Nike will no longer sell any of its products on Amazon, becoming the latest brand to forgo access to the platform projected to control 40% of the U.S. ecommerce market by the end of 2019.
“As part of Nike’s focus on elevating consumer experiences through more direct, personal relationships, we have made the decision to complete our current pilot with Amazon retail,” the brand announced in a statement. “We will continue to invest in strong, distinctive partnerships for Nike with other retailers and platforms to seamlessly serve our consumers globally.”
Nike did not comment further. Amazon declined to comment.
Youssef Squali, managing director of internet and digital media in equity research at investment bank SunTrust Robinson Humphrey, called the move “somewhat surprising” because Amazon has been trying to lure well-known brands “in large part to make sure they help … clean up the platform.”
“If Nike is not on the platform, then Amazon … won’t be paying attention as much to either resellers of the Nike brand or even, God forbid, knockoffs,” Squali said. “But once Nike starts selling on the platform, the relationship between Nike and Amazon improves to the point where they would be a lot more careful about what else or who else is selling that brand on Amazon.”
However, Oweise Khazi, director of the insights firm Gartner for Marketers, said the move is not surprising as Nike’s Amazon partnership “wasn’t as wholehearted as it was made out to be.”
That’s because Nike was selling a limited set of products, which Khazi said included “basic replenishable merchandise” like socks and activewear.
“They were never distributing new lines or contemporary products on the platform,” he said. “Amazon did help clean up unauthorized distribution, but the scale of Nike products on the platform still meant that there were tons of third-party sellers even when Nike was distributing officially over the last two years.”
Plus, Khazi said, Nike is starting to focus on its direct-to-consumer channels, and the strength of a platform like Amazon doesn’t necessarily lie in customer experience.
This was the case with another footwear brand, Birkenstock, which stopped selling on Amazon in 2016 in part because of unauthorized sellers, counterfeit items and its inability to validate products from third-party sellers.
Colin Sebastian, managing director and senior equity research analyst at financial services firm Baird, noted that Nike products will continue to be sold through Amazon’s third-party marketplace, but recent investigations by the Wall Street Journal have underscored what a mess that can be.
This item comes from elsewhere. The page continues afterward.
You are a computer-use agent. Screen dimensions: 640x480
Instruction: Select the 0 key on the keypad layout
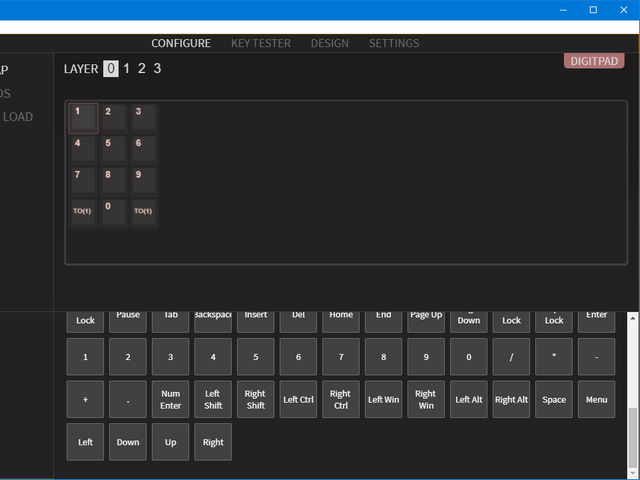pos(113,212)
According to the WSJ report, Amazon’s aggressive recruitment of Chinese manufacturers as third-party sellers has resulted in problem listings with products that are unsafe, fake and/or deceptively labeled. And brands harmed by such listings don’t have much recourse because Amazon doesn’t require sellers to list their locations on its U.S. site, and the platform has denied liability in court cases as it doesn’t make or sell those products.
Another concern for brands: Amazon’s growing private label business. The ecommerce giant has access to sales data no one else has and can use that to inform its own product development efforts. Amazon has previously denied using information from individual sellers to compete with its own first-party offerings, but sellers told Adweek they still believe the company utilizes internal sales data.
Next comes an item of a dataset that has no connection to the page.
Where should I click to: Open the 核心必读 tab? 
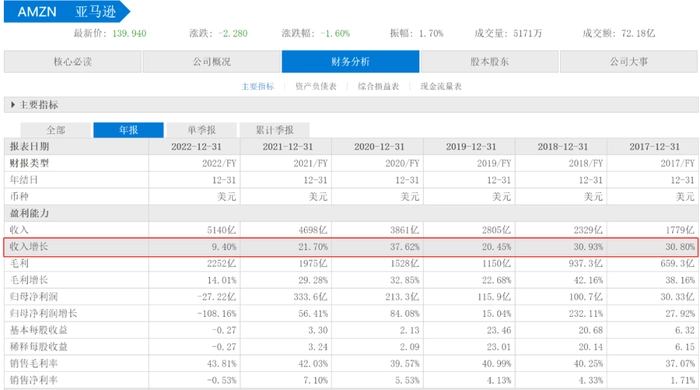point(73,62)
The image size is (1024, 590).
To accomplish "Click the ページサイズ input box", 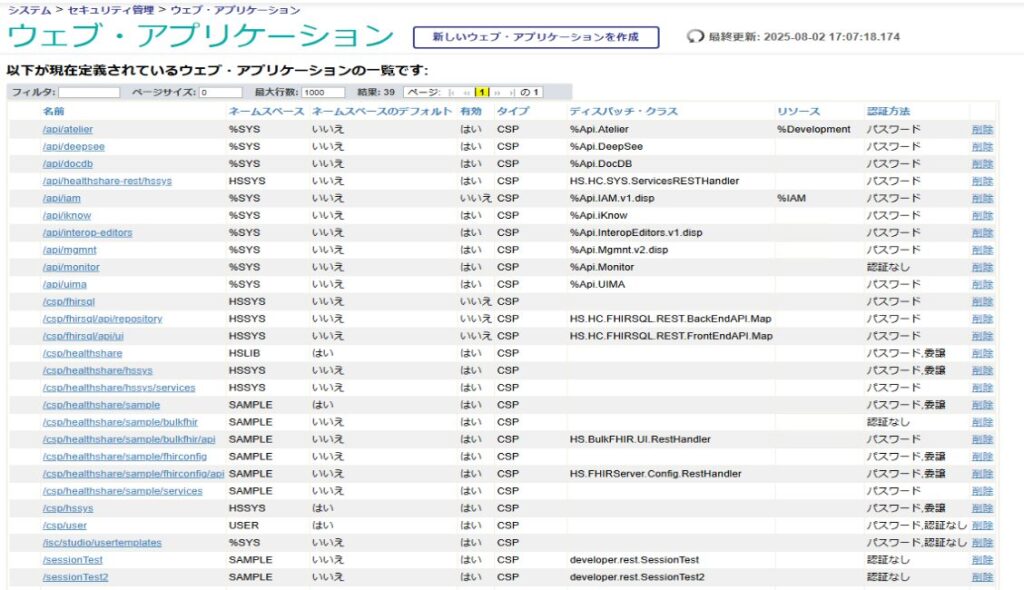I will coord(220,92).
In 2017, former J. Crew CEO Mickey Drexler cited similar concerns about data ownership and private labeling when he said the retailer would not sell on Amazon. The following year, under James Brett, J. Crew began singing a different tune, but one analyst likened the Amazon partnership to inviting in a Trojan horse.
That being said, it takes a big brand to tell Amazon to shove it. Literally.
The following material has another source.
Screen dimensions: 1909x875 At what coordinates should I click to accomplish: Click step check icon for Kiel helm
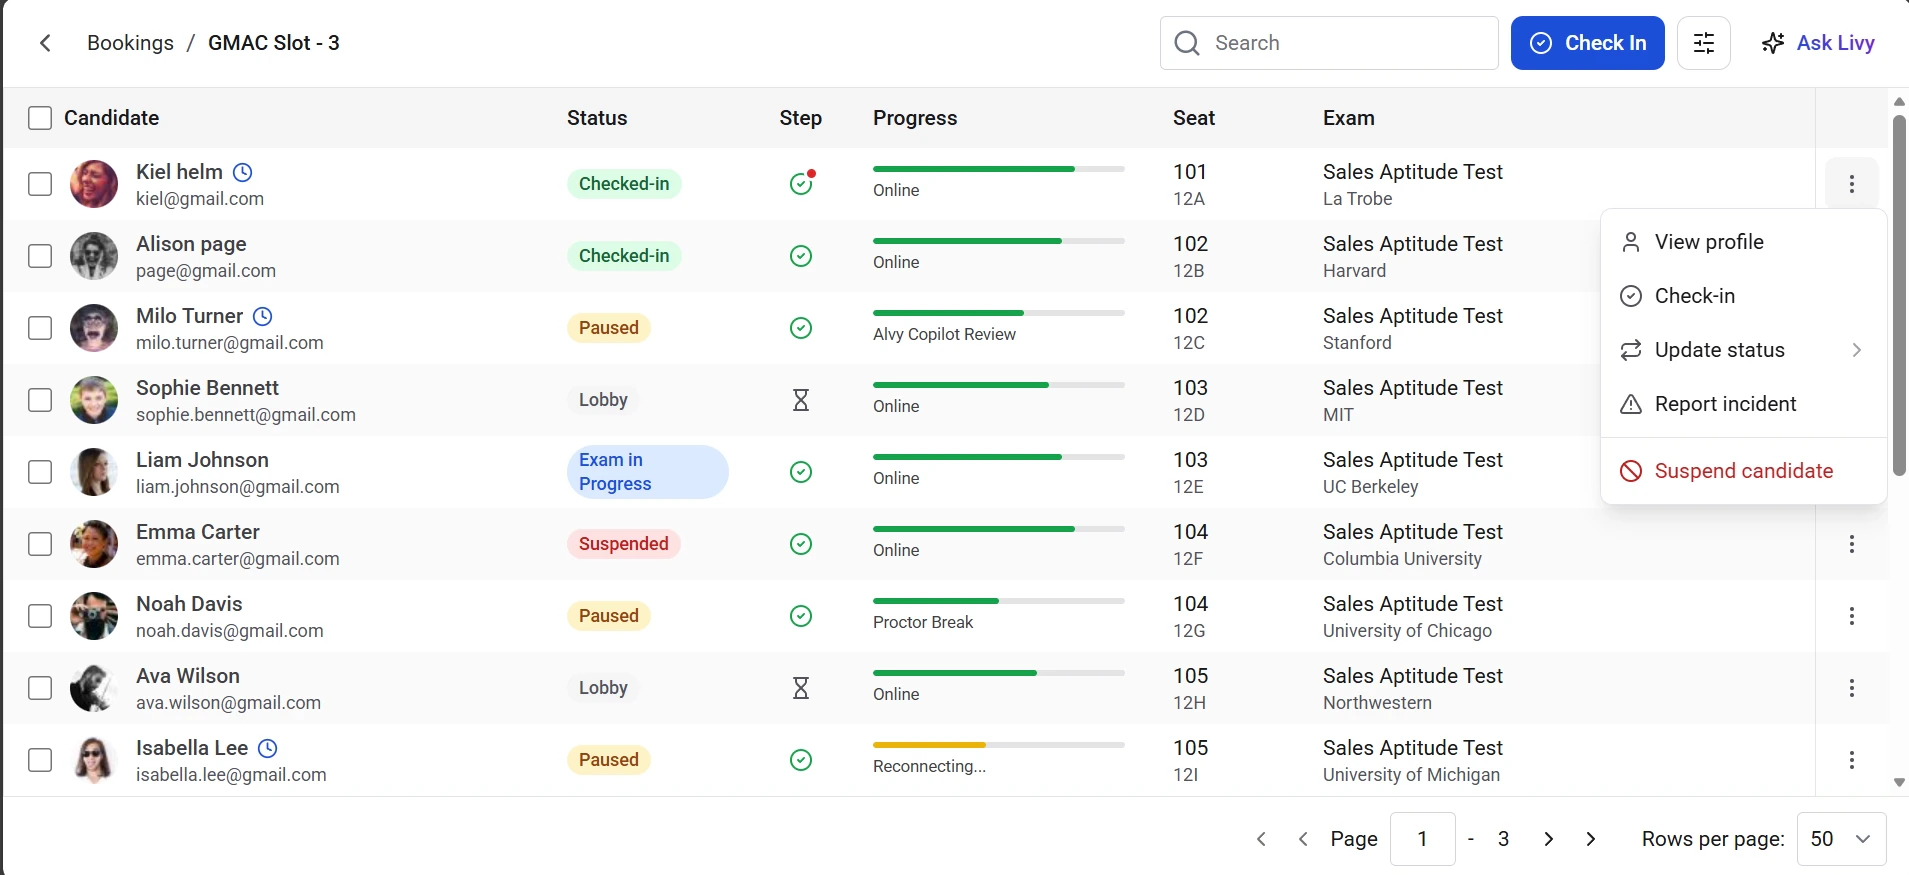[x=801, y=184]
“Nike is Nike. I think there aren’t that many Nikes out there,” Squali said, noting that other brands may not have the luxury of disregarding 40% share of U.S. commerce controlled by Amazon.
Khazi agreed, adding that bigger brands have DTC investments and existing retail partnerships they can continue to leverage even if they decide not to do business with Amazon. But smaller firms face a different reality, in which Amazon may account for the lion’s share of their revenue.
“Smaller brands do not have this luxury, and the strength that Amazon brings in terms of consumer visits does not exist on other digital platforms,” he said. “Getting off the platform may mean losing out on a consumer demographic which doesn’t exist elsewhere.”
So don’t necessarily hold your breath for a mass brand exodus from Amazon.
“You do hear the negative aspects more, but there are tons of big name brands who are driving massive revenue on the platform and have good working relationships with Amazon,” Khazi said. “The recent exclusive partnerships with Lady Gaga, Rihanna’s Savage X Fenty line and Puma’s Care Of point to the fact that brands continue to look at Amazon as a retail partner.”